*** Input data Section Begins ***

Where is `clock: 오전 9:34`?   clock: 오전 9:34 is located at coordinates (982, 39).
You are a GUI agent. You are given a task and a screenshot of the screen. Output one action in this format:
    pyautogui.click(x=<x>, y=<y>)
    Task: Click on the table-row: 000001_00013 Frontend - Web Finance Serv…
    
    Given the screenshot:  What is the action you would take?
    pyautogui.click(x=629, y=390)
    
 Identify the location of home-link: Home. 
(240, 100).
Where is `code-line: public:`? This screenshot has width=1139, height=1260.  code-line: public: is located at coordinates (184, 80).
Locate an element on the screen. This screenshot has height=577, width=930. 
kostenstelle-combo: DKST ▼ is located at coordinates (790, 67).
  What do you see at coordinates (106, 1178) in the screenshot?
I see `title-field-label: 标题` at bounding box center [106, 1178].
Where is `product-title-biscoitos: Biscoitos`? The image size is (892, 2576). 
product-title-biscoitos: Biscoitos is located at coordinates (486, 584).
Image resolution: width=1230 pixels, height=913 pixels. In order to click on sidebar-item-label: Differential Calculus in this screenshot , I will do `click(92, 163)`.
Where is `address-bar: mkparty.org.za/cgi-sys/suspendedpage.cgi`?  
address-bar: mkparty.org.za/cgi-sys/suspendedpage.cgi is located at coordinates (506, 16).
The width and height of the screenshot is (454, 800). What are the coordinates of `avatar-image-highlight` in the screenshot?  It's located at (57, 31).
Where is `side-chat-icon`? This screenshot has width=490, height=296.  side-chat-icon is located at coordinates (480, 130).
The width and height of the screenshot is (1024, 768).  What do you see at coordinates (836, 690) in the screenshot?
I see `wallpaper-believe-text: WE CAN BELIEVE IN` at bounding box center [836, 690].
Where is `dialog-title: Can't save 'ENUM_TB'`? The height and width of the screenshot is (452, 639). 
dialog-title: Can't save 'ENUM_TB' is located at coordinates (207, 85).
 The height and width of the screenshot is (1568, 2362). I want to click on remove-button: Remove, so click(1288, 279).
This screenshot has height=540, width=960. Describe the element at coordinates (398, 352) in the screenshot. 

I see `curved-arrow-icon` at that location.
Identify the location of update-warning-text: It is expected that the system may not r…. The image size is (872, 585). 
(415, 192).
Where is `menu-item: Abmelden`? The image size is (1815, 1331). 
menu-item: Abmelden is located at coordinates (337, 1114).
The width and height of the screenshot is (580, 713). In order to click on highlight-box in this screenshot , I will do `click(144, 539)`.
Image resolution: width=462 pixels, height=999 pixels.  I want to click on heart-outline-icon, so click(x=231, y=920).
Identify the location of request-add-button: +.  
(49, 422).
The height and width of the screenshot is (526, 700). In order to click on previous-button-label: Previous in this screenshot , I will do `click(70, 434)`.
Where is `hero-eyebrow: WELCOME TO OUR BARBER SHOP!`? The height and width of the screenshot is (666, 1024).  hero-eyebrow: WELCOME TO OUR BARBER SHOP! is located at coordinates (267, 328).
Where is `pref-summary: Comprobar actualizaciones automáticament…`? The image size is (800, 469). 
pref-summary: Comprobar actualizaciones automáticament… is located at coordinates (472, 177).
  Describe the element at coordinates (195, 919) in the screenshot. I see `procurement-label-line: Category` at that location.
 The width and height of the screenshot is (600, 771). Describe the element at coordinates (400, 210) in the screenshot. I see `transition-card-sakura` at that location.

*** Input data Section Ends ***

• Job: Rewrite the lines from the one containing "The height and width of the screenshot is (526, 700)." through the last line, replacing "Where is" with "Where can I find" and changing nothing else.

• Written solution:
The height and width of the screenshot is (526, 700). In order to click on previous-button-label: Previous in this screenshot , I will do `click(70, 434)`.
Where can I find `hero-eyebrow: WELCOME TO OUR BARBER SHOP!`? The height and width of the screenshot is (666, 1024).  hero-eyebrow: WELCOME TO OUR BARBER SHOP! is located at coordinates (267, 328).
Where can I find `pref-summary: Comprobar actualizaciones automáticament…`? The image size is (800, 469). 
pref-summary: Comprobar actualizaciones automáticament… is located at coordinates (472, 177).
  Describe the element at coordinates (195, 919) in the screenshot. I see `procurement-label-line: Category` at that location.
 The width and height of the screenshot is (600, 771). Describe the element at coordinates (400, 210) in the screenshot. I see `transition-card-sakura` at that location.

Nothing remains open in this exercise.